Here are a few tips that I think ensures a better fry-
-for some reason "older" potatoes are better. I don't think potatoes have a "ripeness" but the 2nd batch of yucky fries were made from potatoes that were fresh from the store, but batch 1 and 3 were from bags that I had for about a week.
-be sure to weigh your potatoes. The likelihood of picking up 3 8oz potatoes is pretty rare--just make sure your potatoes have a total weight of 24 oz to ensure a proper oil to potato ratio.

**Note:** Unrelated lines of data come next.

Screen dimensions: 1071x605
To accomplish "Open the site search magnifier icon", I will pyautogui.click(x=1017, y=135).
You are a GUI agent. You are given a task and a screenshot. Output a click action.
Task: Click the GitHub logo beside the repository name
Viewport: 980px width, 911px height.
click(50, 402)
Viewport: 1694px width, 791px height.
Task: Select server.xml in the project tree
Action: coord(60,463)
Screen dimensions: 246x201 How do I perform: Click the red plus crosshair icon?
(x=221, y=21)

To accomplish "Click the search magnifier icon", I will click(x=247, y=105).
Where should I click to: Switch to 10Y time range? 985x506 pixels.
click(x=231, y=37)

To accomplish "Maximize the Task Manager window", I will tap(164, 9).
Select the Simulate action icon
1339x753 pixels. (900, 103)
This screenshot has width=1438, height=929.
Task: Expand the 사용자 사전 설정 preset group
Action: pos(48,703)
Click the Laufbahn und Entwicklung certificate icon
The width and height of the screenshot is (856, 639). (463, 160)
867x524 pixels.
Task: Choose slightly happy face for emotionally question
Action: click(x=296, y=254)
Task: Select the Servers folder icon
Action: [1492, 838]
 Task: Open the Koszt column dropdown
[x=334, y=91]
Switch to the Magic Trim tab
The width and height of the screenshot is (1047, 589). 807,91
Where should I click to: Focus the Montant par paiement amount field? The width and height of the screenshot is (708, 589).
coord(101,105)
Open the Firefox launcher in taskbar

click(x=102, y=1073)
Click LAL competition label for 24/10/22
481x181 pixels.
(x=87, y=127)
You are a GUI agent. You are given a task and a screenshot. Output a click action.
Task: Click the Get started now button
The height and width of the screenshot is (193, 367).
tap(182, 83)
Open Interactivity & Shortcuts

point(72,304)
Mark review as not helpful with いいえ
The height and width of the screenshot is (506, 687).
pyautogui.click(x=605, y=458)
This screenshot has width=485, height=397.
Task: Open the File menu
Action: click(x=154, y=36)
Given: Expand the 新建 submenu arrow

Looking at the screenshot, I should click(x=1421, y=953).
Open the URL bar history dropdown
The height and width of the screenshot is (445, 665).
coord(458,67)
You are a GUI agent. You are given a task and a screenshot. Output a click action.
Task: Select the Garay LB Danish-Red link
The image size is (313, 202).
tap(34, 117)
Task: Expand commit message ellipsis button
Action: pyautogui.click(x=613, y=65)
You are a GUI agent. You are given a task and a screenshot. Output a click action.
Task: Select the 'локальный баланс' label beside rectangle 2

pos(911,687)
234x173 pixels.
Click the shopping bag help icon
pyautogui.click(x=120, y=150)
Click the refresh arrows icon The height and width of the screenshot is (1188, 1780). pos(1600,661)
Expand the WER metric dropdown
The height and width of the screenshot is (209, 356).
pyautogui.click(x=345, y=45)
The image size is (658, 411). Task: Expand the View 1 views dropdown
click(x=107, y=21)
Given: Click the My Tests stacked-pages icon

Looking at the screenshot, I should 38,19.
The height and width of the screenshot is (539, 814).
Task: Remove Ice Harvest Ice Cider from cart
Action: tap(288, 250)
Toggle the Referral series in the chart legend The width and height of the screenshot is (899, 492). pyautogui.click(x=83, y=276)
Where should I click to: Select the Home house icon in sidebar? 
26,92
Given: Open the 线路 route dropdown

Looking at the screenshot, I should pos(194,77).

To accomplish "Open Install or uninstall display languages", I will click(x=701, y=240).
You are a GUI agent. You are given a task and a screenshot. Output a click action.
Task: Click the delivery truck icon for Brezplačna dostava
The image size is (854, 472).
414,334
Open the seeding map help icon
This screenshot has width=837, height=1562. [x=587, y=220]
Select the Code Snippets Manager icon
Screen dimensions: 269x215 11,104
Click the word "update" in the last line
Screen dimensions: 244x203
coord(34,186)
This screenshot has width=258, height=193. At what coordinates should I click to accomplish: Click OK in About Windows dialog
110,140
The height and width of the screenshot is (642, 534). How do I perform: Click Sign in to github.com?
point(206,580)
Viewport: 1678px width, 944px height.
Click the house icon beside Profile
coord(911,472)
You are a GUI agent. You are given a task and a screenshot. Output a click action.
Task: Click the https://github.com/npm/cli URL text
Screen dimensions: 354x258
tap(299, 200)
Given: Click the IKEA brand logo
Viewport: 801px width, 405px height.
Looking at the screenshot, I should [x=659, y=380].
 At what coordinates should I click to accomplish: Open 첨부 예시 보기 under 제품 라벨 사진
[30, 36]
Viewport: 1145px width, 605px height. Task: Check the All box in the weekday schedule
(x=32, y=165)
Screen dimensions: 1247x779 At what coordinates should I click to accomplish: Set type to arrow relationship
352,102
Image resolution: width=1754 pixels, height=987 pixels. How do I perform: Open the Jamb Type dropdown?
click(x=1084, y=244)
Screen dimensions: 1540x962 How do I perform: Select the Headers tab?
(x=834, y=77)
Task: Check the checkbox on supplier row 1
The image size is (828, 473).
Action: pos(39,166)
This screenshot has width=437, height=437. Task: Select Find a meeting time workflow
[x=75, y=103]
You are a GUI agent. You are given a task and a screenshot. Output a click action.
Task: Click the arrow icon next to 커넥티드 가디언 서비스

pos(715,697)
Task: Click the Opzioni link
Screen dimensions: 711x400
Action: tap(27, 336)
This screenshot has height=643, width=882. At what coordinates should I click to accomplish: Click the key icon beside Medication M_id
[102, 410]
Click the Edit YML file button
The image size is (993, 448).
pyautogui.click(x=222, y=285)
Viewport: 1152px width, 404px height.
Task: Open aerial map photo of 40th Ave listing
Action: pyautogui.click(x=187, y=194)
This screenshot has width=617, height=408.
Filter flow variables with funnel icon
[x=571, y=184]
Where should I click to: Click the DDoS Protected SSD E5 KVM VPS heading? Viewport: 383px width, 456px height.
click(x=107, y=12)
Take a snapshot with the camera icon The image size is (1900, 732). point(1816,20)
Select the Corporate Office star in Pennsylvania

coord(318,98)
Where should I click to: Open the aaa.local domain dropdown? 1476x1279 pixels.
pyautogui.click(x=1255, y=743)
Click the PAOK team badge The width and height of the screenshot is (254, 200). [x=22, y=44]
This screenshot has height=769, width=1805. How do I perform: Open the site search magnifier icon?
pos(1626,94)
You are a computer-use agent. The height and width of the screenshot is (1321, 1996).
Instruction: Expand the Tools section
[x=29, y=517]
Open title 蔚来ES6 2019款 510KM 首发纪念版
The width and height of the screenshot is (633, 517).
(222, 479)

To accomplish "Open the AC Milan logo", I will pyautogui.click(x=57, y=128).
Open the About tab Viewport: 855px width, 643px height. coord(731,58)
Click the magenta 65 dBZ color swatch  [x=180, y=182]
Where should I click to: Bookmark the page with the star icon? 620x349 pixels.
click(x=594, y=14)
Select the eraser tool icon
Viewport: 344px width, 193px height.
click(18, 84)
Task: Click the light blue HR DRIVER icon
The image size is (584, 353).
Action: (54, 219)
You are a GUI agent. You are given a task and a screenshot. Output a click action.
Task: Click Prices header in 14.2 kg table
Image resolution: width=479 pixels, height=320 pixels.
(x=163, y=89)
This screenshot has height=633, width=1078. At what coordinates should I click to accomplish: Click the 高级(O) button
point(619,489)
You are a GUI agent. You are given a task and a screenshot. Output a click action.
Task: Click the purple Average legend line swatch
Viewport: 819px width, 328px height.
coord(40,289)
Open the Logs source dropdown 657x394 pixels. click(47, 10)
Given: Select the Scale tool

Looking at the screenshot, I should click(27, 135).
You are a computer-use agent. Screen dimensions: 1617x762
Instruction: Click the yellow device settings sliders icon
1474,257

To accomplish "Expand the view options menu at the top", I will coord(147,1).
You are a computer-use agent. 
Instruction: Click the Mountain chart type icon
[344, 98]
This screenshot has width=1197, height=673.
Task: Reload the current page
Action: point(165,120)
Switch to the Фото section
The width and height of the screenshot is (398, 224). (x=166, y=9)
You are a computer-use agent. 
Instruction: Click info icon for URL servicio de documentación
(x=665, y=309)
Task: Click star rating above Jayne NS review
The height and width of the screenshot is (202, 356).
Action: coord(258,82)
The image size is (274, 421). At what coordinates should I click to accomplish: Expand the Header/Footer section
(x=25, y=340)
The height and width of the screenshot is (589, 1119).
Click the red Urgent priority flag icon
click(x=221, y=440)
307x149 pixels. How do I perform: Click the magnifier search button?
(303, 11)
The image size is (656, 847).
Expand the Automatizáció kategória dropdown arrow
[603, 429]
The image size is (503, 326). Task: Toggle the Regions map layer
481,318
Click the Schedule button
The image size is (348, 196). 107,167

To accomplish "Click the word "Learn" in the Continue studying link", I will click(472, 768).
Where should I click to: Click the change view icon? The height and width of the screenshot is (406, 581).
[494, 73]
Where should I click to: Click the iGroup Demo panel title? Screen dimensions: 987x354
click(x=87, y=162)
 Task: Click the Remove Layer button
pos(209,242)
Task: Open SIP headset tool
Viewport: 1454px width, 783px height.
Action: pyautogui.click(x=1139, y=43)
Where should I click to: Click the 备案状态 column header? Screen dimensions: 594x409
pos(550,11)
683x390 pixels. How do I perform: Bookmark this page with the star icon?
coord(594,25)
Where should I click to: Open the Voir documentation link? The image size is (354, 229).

The recipe is from The All-Time Best Recipes issue of Cook's Illustrated Magazine. We faithfully watch America's Test Kitchen on PBS every weekend which shows the extensive testing that goes into each of their recipes...this particular article details trying different potatoes, different cooking temperatures, how much oil and salt and how to apply it, etc... Needless to say, their recipes are usually divine (sometimes highly labor intensive, but divine nonetheless.)
So, this isn't your typical leave it and forget it oven fry recipe, but you won't be sorry! Also note this recipe says it serves 4....but Joel and I devour every single fry. Well, we did let Nate have one :-)
Ultimate Oven Fries
3 russet potatoes (8oz each), scrubbed, and each cut lengthwise into 10 to 12 even wedges
1/4 cup plus 1 tsp. vegetable or peanut oil
Table salt and ground pepper
1. Adjust oven rack to lowest position and heat oven to 475 degrees. Place potatoes in large bowl, cover with hot tap water, and let soak for 10 minutes. Meanwhile, coat 18x12 in heavy-duty rimmed baking sheet with 1/4 cup of oil and sprinkle evenly with 1 tsp salt and 1/4 tsp pepper.
2. Drain potatoes. Spread potatoes out on triple layer of paper towels and pat dry thoroughly with additional paper towels. In bowl, toss dried potatoes with remaining teaspoon oil.
3. Arrange potatoes in single layer on prepared baking sheet and cover tightly with foil. Bake for 5 minutes, then remove foil and continue to bake until bottoms of potatoes are spotty golden brown, 15 to 20 minutes, rotating baking sheet after 10 minutes.
4. Scrape potatoes loose from pan with metal spatula, then flip over each wedge using tongs, keeping potatoes in single layer. Continue to bake until fries are golden and crisp, 7-10 minutes longer, rotating pan as needed if fries are browning unevenly. Spread potatoes out over paper towels to drain briefly, discarding oil left on baking sheet. Season with additional salt and pepper to taste. Serve hot.